No Time to Die

ACTION; 2hr 43min

STARRING: Daniel Craig, Rami Malek, Léa Seydoux

No time to bond: Craig

If Sean Connery was the classic James Bond, Roger Moore the handsome one and George Lazenby the other guy, for each of his five outings Daniel Craig has contemporised a no-BS Bond. Craig rocks steel-tipped purpose like a bespoke tux, and never more than when set upon by a posse of killers in the pre-credits stoush of director Cary Joji Fukunaga’s meaty major work.


While dealing with quite possibly the world’s most disastrous romantic getaway in storybook Matera (with Seydoux’s Dr Madeleine Swann, whom he vows never to see again, as if), James narrowly evades being blown up. This puts an understandable damper on things, especially since he suspects Madeleine is behind the blast. Five years later, with his disposition not notably improved, James’s Jamaican retirement is rudely interrupted by the rearing of Spectre’s ugly heads and CIA agent Felix Leiter (Jeffrey Wright) requesting the pleasure of his company in Cuba.

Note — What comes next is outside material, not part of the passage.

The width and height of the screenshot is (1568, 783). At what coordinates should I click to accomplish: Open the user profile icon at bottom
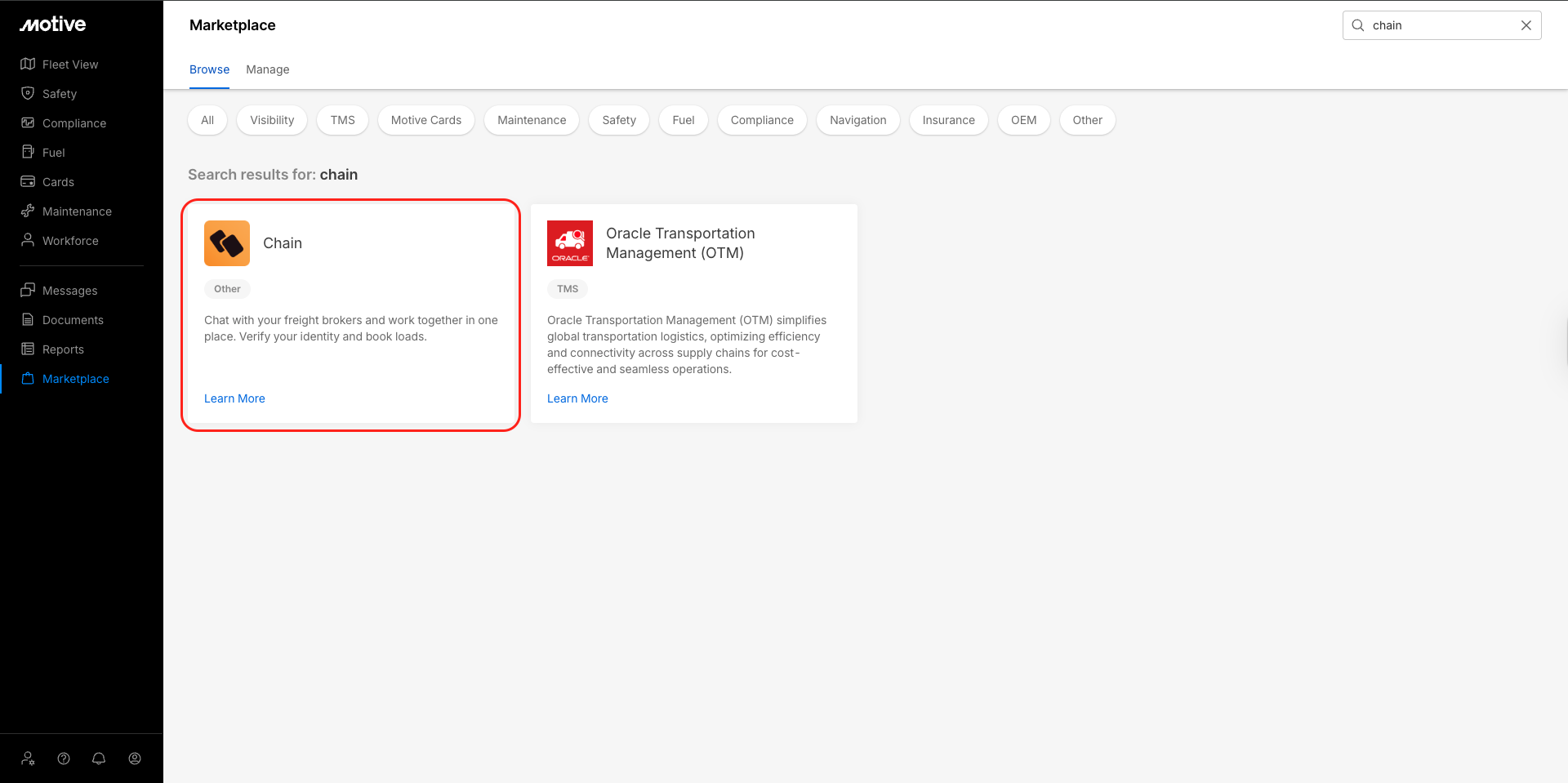135,759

On arrival, sleekly choreographed chaos ensues courtesy of a kidnapped MI6 scientist (David Dencik) and his DNA-tailored time bomb. It’s exhausting to witness let alone survive, which JB does against all sane odds because, you know, no time, etc. By this point, one hour and six minutes have passed with another costly, widescreen chunk to unpack: Bond’s successor (Lashana Lynch) is barely getting started, the diabolical Ernst Blofeld (Christoph Waltz) and Lyutsifer Safin (Malek) are lurking in their respective wings, and Q (Ben Whishaw) and M (Ralph Fiennes) are up to their ears in wonk work.


The gadgets and heroics mostly feel familiar. Even the slime of evil has a kind of cosy sheen. But sometimes the familiar can be all to the good. What better escape from months of narrowed horizons than the trappings of a burnished myth that smashes limitations?